#### Vorliegender Text

# Neuen Laptop kaufen



## Flo<H> (14. September 2003)

Hallo!
Also ich habe folgendes Problem: meine Schwester will sich einen neuen Laptop kaufen und ich soll ihr dabei helfen, da sie keine Ahnung von Computern hat. Leider kenn ich mich selber auch nur mit "normalen" PCs aus und nicht wirklich mit Laptops. Deswegen wollte ich fragen, ob ihr mir Tipps geben könnt worauf man beim Kauf achten sollte und was bei einem Laptop wichtig ist. Oder vielleicht kennt ja jemand ein gutes Angebot oder weiß wo man nicht so viel Geld ausgeben muss.  Ach ja und so umgefähr die Preislage auf die man sich gefasst machen muss wäre auch nicht schlecht.

Folgende Voruassetzungen für den Laptop hab ich:
- Prozessor und Speicher sollten auf neuem Stand sein
- LAN wird benötigt
- Brenner muss dabei sein
- Internet (ich schätze mal ISDN wär da am besten) sollte wenn möglich auch dabei sein

Vielleicht fällt ja einem von euch ja was dazu ein! 

Schon mal Danke im Voraus.


----------



## dfd1 (14. September 2003)

Ich persönlich finde DELL-Laptops spitze. Wirst wohl was finden in deiner grösse *s* Oder Sony ist auch nicht schlecht.

Einfach mal bei den Firmen vorbei schauen.

########

#### Aufgaben
1 – Übersetze den Satz „Ich persönlich finde DELL-Laptops spitze.“ aus dem Forumsthread zum Laptopkauf ins Englische.
2 – Setze den Forumsthread zum Laptopkauf im Anschluss an seinen letzten Satz fort.
Die Einträge werden für die Bearbeitung nicht gebraucht.

#### Datensatz

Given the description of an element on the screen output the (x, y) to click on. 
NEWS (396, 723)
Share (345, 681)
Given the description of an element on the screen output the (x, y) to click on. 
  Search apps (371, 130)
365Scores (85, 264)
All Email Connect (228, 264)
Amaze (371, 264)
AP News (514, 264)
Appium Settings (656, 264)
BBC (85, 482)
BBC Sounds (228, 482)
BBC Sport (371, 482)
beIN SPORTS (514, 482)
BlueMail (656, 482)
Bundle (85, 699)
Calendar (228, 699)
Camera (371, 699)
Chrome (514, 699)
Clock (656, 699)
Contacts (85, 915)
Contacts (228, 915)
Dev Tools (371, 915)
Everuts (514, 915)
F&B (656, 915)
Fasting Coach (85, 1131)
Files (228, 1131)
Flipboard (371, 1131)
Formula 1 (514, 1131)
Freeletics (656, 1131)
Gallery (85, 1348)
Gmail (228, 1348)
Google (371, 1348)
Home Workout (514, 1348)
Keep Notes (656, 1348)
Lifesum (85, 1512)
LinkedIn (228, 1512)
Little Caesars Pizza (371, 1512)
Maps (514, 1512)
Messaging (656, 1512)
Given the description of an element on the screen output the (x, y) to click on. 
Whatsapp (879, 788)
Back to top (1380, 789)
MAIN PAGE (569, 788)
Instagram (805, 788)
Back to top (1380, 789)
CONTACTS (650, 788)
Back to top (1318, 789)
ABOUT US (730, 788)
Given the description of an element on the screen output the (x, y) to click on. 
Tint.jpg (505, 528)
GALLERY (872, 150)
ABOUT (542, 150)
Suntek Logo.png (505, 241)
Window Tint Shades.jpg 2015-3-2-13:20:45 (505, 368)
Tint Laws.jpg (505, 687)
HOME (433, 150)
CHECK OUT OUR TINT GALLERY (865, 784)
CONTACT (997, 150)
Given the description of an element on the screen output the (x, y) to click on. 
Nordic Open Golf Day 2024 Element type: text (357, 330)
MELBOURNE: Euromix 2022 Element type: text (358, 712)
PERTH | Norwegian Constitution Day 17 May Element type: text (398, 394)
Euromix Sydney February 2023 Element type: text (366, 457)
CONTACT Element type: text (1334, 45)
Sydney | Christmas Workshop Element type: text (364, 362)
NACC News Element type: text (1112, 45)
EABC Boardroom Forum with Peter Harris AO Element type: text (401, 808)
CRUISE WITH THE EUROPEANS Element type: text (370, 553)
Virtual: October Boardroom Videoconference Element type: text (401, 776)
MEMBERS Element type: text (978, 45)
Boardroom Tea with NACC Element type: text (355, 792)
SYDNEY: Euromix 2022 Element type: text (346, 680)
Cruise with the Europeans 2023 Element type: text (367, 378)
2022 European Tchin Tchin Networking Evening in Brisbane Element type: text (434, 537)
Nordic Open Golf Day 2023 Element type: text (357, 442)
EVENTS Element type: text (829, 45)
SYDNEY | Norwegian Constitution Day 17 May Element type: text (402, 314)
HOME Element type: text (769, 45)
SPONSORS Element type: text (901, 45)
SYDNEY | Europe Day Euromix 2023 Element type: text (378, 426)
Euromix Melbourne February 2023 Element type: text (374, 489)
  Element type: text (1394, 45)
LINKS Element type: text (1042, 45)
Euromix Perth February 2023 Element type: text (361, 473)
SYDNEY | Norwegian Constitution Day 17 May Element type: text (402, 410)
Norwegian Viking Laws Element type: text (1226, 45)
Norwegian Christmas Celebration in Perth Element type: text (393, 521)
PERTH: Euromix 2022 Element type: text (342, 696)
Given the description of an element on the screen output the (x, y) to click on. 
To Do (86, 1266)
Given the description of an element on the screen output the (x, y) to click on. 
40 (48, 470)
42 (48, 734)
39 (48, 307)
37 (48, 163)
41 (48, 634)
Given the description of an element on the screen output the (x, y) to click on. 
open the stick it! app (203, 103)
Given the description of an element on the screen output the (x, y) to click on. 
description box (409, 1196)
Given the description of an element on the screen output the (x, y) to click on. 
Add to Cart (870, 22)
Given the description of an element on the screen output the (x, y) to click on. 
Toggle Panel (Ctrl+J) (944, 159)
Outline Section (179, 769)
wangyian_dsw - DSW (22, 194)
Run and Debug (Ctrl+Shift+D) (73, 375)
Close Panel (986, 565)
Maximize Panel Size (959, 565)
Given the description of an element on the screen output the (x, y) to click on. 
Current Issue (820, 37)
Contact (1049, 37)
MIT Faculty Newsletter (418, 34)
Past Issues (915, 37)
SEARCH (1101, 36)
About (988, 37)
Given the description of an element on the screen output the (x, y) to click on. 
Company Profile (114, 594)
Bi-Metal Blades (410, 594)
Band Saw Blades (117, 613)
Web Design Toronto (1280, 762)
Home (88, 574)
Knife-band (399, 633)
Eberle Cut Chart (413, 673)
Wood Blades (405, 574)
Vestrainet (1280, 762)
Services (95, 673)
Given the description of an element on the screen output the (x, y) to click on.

########

#### Lösungen
1 – Personally, I think DELL laptops are great.

2 –
----------



## Johannes Postler (14. September 2003)

Also mein Samsung war nicht ganz billig, läuft aber seit 1 Jahr bestens und ich hatte noch nie damit Probleme. Sieht aus wie.
Ich würde auf folgende Dinge aufpassen:

Mobile Prozessor:  hat eine geringere Hitzeentwicklung als ein Desktop-Prozessor und verbraucht weniger Strom
evtl. Modulschacht:  später kann das vorhandene Laufwerk ausgetauscht werden.
Grafik: Bei billigeren Notebooks wird meistens ein Shared-Memory Lösung angeboten. Diese kann allerdings von der Leistung her nicht mit einer Grafikkarte mithalten und verbraucht außerdem noch Arbeitsspeicher. Für Office-Anwendung sollte aber eine Shared-Memory auch ausreichen.

Hoffe ich konnte helfen.

cu tirolausserfern


----------



## Flo<H> (15. September 2003)

Erstmal Danke für eure Antworten, die helfen mir schon weiter, aber jetzt hab ich doch noch eine Frage (oder auch zwei):
1. Wie schaut es beim Laptop aus mit dem Wechsel von Laufwerken oder nachträglichen Einbau von Laufwerken?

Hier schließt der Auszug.